In its latest quarterly report on Indonesia released yesterday, the World Bank cut its annual economic growth forecast for Indonesia to 6 per cent this year and to 6.4 per cent for 2013, assuming the current global economic slowdown would continue.
However, the growth rate might drop to as low as 3.8 per cent in a worst-case scenario of a severe global downturn, the World Bank said.
The report said that the government should immediately redirect its spending to capital and social expenditures, instead of “unproductive” fuel subsidies, to support the economy and protect the poor in the event of a crisis.
Clear and consistent policies for trade and investment were also needed to boost investor confidence, it added.
Recently enacted government policies, such as horticulture import restrictions, divestment regulations and domestic processing requirements in the mining sector, might weaken investor confidence at a time when the bank claimed it was needed the most.
“While the aims of these policies may originate in the development objectives of promoting domestic productivity, jobs and growth, their presentation, which has often been changing, highlights coordination and communication issues,” the report said.
“There is no room for complacency in the current fragile market environment,” the Bank’s lead economist for Indonesia, Shubham Chaudhuri, said after the release of the report.
State Investment Coordinating Board (BKPM) chairman Chatib Basri said that the government had some homework to do to entice long-term direct investment to the nation, instead of short-term portfolio investors.
Indonesia’s economy, the largest in Southeast Asia, has proven resilient to the global crisis and ensuing slowdown.
Its economy has grown more than 6 per cent for the last several years, something that former finance minister and current World Bank managing director Sri Mulyani Indrawati considered a “luxury level”.
While Indonesia’s economy will likely remain solid amid weakening global growth and market turbulence, it was not immune to spillover from international developments in trade and finance, according to the World Bank.
Indrawati said that policy makers in Indonesia and abroad must avoid sending conflicting policy signals, given the prevailing fragility and sensitivity in the global economy.

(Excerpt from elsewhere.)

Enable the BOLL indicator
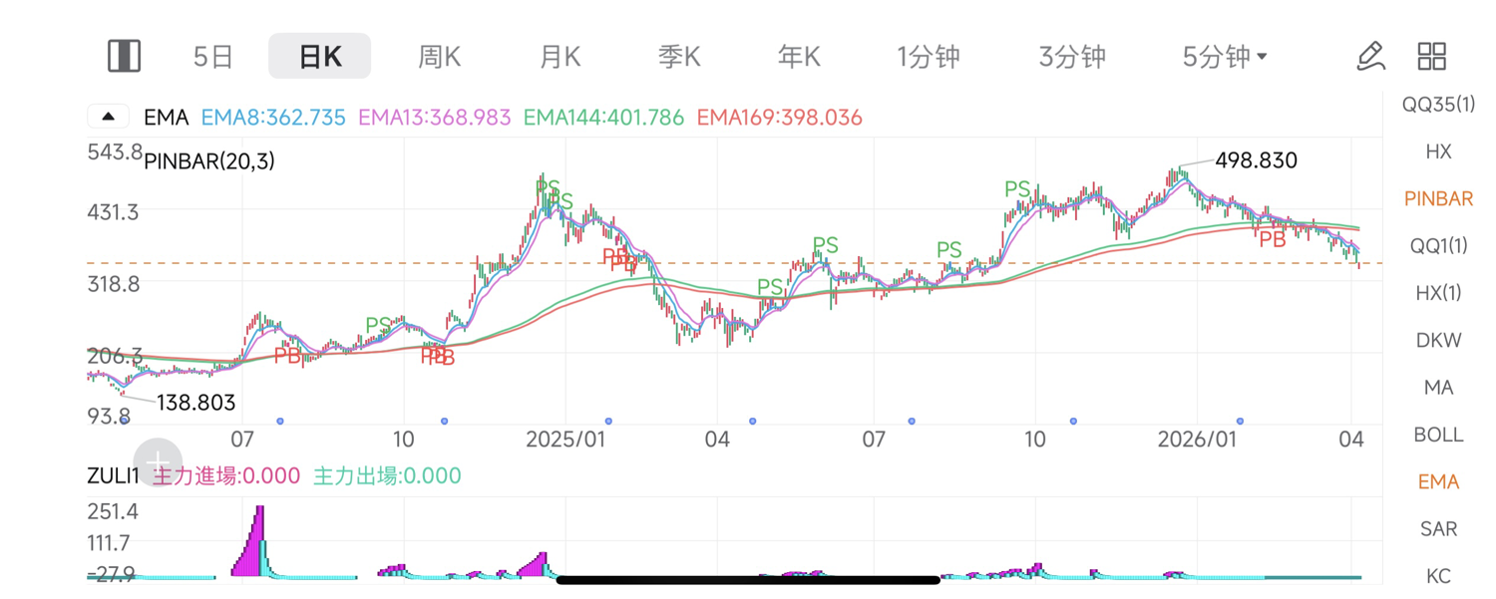This screenshot has height=599, width=1496. click(x=1438, y=435)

“This is a time when coordination among policy makers is becoming even more important, because you don’t have the luxury of making conflicting signals,” Indrawati said.
“On a normal day, that might be excusable. Now you have to prepare a ‘good umbrella’. Confidence needs to be built on perceptions.”

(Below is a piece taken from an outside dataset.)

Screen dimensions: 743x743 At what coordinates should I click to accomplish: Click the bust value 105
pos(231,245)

Indrawati had several prescriptions for Bank Indonesia officials: “The central bank needs to give the right signals to provide coherence. Investment policy, trade policy and local government policy need to be coordinated,” Indrawati said.

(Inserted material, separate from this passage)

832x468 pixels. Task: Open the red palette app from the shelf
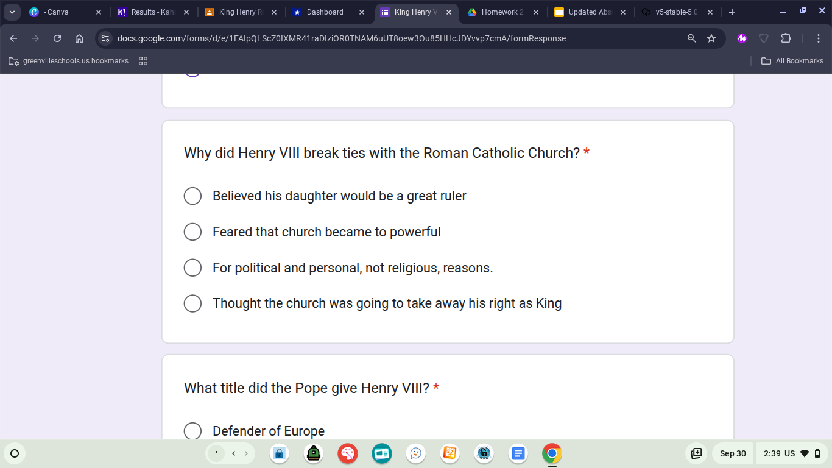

“The coordination is very much needed to strengthen and unify the message,” she added.
Separately, Coordinating Economic Minister Hatta Rajasa said that he had proposed a new infrastructure financing scheme to Indrawati when they met at his office on Thursday.
“For example, if a private sector firm is interested in a project, then the World Bank can finance at least 20 per cent of the total spending. The financing would then be leveraged by private banks. After the financing is leveraged, it will then be packaged and a guarantee on it will be attached before the project is started,” Rajasa said.
Rajasa said that the current sub-loan agreement scheme used to finance large infrastructure projects was no longer feasible amid the government’s effort to accelerate development.